Sur le champ de bataille, des loups de glace aux énormes canines translucides crachaient des jets d’air glacial tout en essayant de croquer les Phlégéthoniens les plus téméraires. Armés seulement de seaux de lave avec lesquels ils arrosaient la neige autour d’eux, les soldats de la rivière de feu se voyaient souvent contrariés dans leur tentative d’avancement. Les blessés dont le corps avait été gravement refroidi étaient immédiatement ramassés par les guérisseurs qui les jetaient dans le petit lac de lave afin de les régénérer. Il ne suffisait que de quelques minutes dans le bain bouillant pour que les moribonds en ressortent complètement guéris et tout à fait prêts à reprendre le combat. Non loin de là, bien installé sur une grosse pierre lui servant d’observatoire, le prêtre Phlégéthonien encourageait ses troupes et hurlait des psaumes pour rendre grâce à la rivière de feu.
Malheureusement pour le peuple de feu, les géants de glace avaient également la possibilité de se régénérer à volonté. La vapeur qui s’échappait de leur peau au contact de la lave s’agglutinait autour des plaies en les cicatrisant. De plus, ils profitaient de la protection de Hel, la fille de Loki.
Cette créature issue du mariage de Loki et de la géante de glace Angerboda régnait sur le sommet du mont d’Hypérion depuis de nombreux siècles. Froids comme la mort, les géants étaient ses loyaux serviteurs et exécutaient au doigt et à l’œil ses moindres volontés. Cette demi-déesse monstrueuse avait le corps et le visage d’une vivante, mais ses jambes étaient celles d’une morte. Incapable de se mouvoir à cause de ce handicap, elle vivait clouée sur son trône de glace et se plaisait à geler les aventuriers qui osaient traverser son territoire.

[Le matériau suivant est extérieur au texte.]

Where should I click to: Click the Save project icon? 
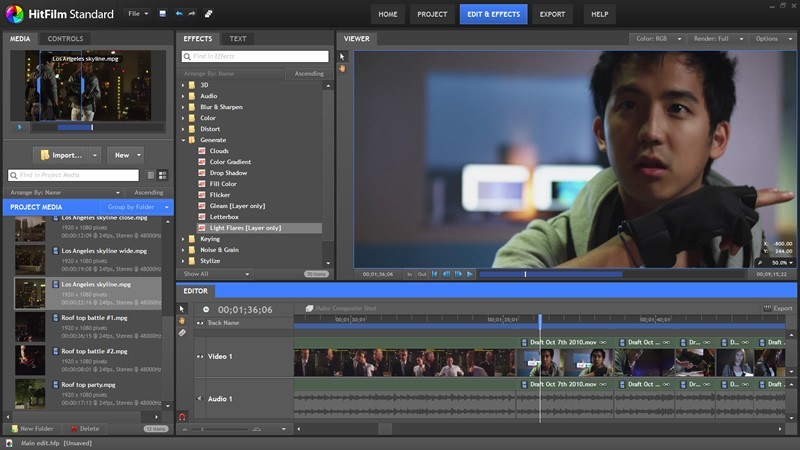[162, 14]
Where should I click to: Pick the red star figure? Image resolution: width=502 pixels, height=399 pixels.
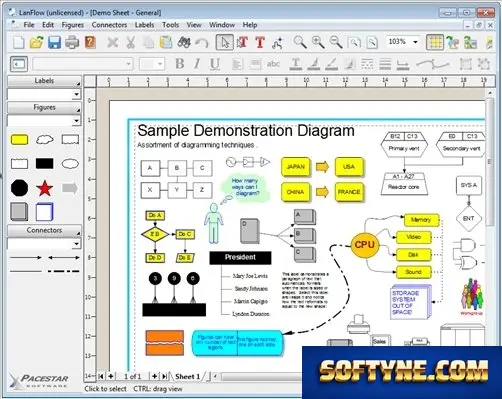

Son siège bien installé sur un promontoire d’où elle pouvait voir en un coup d’œil la totalité de son royaume, Hel s’amusait follement à créer de nouveaux géants qu’elle envoyait dans la bataille. Elle jubilait en contemplant l’affrontement et ne se rappelait pas avoir ressenti autant de plaisir depuis le jour où elle avait transformé Tserle en bloc de glace. Hel, à l’image du froid, aimait surprendre ses victimes et les immobiliser progressivement dans l’angoisse et la souffrance, et c’est ainsi qu’elle avait procédé avec la pauvre porteuse de masques. Une fois que cette dernière avait été capturée par sa horde de géants, la demi-déesse l’avait fait solidement attacher à des colonnes sacrificielles en marbre blanc, et lui avait lentement gelé les pieds puis les mains. Grâce au masque du feu, Tserle avait pu maintenir un bon moment la chaleur de son corps, mais, à bout de forces, elle avait dû céder devant la persistance de Hel. La jeune fille ne possédait pas encore les pierres de puissance de la terre qui auraient pu lui fournir une armure résistante contre les morsures du froid.
« Mais qui est-ce donc ? se demanda la demi-déesse en apercevant quelqu’un chevaucher pas très loin d’elle, à travers le blizzard. On dirait qu’il se dirige vers la bataille… Tiens, tiens… C’est sûrement cet Amos Daragon dont m’a parlé mon père. Si le plan s’est déroulé comme prévu, il a libéré Tserle et doit essayer de trouver un endroit pour la réchauffer ! Comme une fleur que l’hiver surprend, il se retrouvera avec le corps flétri d’une morte dont il aura lui-même provoqué le trépas, ha ! ha ! ha ! Ainsi, les porteurs de masques retourneront à la légende, et les dieux régneront encore pour des siècles sur les mortels. Loki, mon père, a souvent de très bonnes idées, dommage qu’il soit si prétentieux ! »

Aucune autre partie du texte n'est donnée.